Economic theory says that wages will rise to bring supply in line with increasing demand. But the emphasis that educators place on a college degree has created a powerful cultural barrier: Manual labor is not cool. For example, the National Association of Manufacturers in nationwide focus groups with young adults found they have "a hostile, negative stereotype" of manufacturing jobs as "dark and dirty and dead-end and dangerous," said Phyllis Eisen, vice president.

After technical or on-the-job training, blue-collar workers with skills can earn at least $20 an hour. Experienced manufacturing workers can earn double that, with benefits. And good pay is often available much earlier in a skilled worker's career. But earnings over a working lifetime are unlikely to grow as much as a college graduate's salary, which may start out low but has more upside potential as they move up the corporate ladder. While an experienced, top-notch mechanic might make $70,000 a year, a top manager's salary can go into six figures.

There is one under appreciated advantage to skilled work: stable employment.

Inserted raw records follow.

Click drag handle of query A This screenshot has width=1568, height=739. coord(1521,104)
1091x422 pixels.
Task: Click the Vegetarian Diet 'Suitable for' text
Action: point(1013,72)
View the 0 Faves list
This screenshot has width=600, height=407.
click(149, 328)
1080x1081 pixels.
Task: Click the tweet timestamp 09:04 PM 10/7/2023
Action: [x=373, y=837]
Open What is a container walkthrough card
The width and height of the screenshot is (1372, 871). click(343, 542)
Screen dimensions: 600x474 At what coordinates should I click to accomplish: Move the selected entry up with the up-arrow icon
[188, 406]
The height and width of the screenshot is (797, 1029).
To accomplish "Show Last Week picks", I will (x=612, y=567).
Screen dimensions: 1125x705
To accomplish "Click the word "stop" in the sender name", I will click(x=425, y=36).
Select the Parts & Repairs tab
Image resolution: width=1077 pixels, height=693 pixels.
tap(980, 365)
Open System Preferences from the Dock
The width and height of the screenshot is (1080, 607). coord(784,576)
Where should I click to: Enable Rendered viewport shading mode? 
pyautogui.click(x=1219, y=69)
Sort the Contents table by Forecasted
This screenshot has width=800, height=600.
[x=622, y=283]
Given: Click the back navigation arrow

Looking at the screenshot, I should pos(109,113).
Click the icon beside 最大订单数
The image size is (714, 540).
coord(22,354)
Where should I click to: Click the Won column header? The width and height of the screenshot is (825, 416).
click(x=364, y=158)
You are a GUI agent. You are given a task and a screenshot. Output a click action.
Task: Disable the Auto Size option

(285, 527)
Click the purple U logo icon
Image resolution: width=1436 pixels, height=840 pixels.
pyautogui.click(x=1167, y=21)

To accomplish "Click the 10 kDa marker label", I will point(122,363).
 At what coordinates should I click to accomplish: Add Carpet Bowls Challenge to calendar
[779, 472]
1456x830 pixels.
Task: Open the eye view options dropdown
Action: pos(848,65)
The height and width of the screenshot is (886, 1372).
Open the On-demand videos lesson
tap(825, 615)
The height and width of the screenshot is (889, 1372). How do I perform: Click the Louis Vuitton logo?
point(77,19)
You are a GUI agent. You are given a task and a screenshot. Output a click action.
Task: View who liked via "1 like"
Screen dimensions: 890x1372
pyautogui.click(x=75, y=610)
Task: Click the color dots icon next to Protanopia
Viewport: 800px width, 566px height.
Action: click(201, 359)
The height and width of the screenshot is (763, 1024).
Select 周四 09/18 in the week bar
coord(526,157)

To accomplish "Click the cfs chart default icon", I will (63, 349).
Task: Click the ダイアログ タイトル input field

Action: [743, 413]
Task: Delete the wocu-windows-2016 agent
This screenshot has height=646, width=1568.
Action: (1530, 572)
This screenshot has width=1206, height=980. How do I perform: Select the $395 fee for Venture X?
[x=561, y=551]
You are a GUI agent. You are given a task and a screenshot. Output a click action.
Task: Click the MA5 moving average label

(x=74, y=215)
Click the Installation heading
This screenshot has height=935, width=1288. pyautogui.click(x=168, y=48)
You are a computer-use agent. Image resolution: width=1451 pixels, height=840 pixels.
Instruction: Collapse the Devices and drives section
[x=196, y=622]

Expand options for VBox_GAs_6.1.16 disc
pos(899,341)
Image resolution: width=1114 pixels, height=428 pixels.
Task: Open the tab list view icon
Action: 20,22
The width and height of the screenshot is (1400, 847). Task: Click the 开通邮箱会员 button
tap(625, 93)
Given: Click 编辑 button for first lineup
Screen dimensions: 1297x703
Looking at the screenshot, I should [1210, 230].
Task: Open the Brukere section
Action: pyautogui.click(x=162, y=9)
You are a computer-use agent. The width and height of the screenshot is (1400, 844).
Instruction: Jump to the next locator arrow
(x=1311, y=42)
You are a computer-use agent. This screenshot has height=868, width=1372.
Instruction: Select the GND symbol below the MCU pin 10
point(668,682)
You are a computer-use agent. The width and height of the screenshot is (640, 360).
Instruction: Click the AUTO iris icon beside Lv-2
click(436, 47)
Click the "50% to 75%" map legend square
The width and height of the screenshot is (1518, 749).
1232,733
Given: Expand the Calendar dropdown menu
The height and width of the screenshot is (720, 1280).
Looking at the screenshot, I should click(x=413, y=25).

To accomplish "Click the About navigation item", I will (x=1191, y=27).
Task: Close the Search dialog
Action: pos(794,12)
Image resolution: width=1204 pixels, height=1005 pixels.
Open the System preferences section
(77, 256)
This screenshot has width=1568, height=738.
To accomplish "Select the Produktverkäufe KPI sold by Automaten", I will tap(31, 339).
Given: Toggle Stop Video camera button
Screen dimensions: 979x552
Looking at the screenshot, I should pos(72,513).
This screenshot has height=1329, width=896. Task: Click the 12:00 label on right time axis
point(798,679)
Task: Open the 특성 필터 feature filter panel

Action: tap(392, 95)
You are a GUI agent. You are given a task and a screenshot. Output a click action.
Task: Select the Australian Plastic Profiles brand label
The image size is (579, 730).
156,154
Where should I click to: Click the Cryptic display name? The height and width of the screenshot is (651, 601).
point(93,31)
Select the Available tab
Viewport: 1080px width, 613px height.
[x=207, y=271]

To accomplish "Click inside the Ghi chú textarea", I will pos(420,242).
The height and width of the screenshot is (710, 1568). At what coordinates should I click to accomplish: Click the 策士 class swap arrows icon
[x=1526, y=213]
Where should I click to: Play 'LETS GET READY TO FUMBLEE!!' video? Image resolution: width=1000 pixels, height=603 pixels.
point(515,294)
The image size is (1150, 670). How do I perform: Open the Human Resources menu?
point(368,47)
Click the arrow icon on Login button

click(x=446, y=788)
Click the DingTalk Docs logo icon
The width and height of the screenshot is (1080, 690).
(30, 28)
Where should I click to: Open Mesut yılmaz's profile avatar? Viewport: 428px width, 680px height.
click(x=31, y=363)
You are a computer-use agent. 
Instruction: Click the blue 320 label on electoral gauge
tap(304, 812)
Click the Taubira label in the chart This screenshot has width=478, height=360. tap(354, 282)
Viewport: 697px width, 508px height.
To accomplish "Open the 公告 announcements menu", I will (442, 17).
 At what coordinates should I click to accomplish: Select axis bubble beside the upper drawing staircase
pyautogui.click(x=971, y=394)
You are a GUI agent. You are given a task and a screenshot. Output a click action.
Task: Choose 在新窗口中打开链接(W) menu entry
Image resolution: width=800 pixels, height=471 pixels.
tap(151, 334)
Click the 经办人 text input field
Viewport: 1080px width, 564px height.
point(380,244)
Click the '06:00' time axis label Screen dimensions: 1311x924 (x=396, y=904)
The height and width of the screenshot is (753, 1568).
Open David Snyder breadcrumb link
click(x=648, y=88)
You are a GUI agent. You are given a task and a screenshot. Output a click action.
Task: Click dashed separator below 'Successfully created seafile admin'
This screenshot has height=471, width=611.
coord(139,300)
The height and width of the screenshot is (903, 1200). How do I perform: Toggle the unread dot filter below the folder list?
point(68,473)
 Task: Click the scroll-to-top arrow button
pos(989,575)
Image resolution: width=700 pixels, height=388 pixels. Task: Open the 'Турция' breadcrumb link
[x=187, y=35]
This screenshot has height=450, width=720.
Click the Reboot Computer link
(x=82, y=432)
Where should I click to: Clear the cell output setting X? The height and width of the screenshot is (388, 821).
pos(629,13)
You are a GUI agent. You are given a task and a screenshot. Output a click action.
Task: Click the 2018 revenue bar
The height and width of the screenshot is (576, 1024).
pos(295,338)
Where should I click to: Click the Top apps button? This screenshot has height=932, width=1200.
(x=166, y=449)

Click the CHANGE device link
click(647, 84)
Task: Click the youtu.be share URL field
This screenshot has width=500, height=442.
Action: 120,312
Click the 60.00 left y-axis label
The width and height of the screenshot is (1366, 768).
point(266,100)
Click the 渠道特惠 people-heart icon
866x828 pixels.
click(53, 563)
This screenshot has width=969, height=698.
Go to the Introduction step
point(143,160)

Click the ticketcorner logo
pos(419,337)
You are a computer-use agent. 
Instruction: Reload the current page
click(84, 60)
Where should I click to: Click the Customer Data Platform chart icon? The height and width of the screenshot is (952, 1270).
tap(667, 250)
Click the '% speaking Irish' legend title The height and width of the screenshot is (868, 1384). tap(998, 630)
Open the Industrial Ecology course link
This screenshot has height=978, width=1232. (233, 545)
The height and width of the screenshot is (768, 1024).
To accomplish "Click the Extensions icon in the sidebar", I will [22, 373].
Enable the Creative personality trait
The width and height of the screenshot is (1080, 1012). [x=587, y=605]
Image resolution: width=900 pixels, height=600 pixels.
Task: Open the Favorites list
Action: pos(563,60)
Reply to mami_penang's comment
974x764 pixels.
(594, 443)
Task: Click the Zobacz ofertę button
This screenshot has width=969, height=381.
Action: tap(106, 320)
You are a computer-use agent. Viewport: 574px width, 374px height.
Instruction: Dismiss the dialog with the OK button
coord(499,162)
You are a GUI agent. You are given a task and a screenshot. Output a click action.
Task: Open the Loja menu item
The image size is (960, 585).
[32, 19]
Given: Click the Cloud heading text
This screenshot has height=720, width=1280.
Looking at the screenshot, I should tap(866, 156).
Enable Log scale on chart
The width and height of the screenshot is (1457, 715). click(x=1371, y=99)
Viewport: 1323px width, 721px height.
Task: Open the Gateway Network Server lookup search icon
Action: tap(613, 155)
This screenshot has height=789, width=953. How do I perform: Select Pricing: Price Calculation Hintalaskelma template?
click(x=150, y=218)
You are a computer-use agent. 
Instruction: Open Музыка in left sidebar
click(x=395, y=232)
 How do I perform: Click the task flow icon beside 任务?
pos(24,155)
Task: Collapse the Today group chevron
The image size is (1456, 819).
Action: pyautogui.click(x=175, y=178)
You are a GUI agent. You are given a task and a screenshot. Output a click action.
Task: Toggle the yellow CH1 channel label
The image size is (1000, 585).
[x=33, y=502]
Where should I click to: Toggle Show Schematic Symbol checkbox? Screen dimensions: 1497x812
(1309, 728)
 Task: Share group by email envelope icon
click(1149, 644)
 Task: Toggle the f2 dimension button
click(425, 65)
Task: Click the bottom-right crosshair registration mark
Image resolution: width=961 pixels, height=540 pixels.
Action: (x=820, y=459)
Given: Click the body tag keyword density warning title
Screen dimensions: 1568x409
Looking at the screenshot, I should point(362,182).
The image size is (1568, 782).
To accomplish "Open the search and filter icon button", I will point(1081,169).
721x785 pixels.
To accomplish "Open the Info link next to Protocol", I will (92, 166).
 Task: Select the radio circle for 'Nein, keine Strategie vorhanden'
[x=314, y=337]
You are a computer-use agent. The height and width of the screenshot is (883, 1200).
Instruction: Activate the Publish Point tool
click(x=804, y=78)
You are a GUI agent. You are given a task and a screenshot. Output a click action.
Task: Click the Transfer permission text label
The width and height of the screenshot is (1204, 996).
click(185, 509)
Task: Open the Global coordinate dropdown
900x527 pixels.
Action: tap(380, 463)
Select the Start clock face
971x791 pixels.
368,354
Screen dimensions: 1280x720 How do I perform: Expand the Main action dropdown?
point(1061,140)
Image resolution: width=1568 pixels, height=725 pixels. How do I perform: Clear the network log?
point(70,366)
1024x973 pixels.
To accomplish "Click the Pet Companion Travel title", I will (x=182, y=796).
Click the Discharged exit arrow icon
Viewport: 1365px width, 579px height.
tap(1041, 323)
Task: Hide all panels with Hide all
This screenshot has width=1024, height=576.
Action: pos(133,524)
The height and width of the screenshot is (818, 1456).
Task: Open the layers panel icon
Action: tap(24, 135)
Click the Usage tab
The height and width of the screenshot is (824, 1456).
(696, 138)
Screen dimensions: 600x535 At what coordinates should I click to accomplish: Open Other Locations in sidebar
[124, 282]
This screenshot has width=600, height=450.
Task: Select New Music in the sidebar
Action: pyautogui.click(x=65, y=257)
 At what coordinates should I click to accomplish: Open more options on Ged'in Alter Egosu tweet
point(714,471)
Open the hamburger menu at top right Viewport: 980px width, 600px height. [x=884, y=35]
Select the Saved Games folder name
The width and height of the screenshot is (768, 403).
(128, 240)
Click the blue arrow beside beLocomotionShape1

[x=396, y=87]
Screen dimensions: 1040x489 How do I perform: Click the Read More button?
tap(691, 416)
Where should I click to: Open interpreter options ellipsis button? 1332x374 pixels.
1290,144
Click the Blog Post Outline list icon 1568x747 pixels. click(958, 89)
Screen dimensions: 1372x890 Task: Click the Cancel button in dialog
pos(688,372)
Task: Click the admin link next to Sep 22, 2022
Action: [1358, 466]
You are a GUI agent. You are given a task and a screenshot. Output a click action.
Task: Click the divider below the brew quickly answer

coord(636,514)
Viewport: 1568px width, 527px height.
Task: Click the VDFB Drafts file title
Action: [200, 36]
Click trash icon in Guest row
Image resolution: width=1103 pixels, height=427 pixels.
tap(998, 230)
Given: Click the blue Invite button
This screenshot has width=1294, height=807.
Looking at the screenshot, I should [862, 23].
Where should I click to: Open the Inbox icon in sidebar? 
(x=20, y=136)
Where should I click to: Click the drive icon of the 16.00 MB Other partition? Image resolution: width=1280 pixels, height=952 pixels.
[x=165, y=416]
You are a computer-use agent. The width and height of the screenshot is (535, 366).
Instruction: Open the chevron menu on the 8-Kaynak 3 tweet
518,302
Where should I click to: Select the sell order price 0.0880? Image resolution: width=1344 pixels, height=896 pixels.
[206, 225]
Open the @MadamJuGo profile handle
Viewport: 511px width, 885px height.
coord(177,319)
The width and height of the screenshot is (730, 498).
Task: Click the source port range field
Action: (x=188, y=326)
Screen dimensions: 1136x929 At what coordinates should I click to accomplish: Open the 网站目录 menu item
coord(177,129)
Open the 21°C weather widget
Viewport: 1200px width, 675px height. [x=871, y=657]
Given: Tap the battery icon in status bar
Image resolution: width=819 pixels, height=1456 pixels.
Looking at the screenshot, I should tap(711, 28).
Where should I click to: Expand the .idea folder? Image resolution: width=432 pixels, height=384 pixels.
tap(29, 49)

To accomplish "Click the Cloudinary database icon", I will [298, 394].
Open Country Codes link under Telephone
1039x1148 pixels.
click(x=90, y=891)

"A goof mechanic could get a job anywhere in the world," said Chermesino's boss at Direct Tire, Barry Steingberg.

Richard Leger, owner of Greaves Electric Co., in Needham, is so desperate to hire electricians he hangs signs at homes where crews are working; "Employment Opportunities Available." He looks for young people with a work ethic - they are not easy to find - he can train as apprentices. Leger, who is 33, believes he can explain the shortage: "Today's video game playing youth are not shown that there is manual labor required in the world."

One of his employees, Jerry McLaughlin, held a dead-end job in an electrical-supply warehouse when Leger, a friend of McLaughlin's cousin, called him about a job. McLaughlin, 27, joined Leger's firm six years ago and apprenticed with the boss.

The son of an auto mechanic and grocery store cashier, McLaughlin's high school classmates in Newton all seemed college bound. He struggled with college before finding a niche as an electrician, which presents challenges with each assignment.

College "was just the thing everyone was doing, and as far as I know that was how you made money," he said. "I think people still kind of look down on the blue-collar crowd."

Steinberg at Direct Tire resorted to a headhunter, a practice usually reserved for the white collar world to find 11 automotive technicians over the years.

"They're almost as difficult to get as brain surgeons," he said.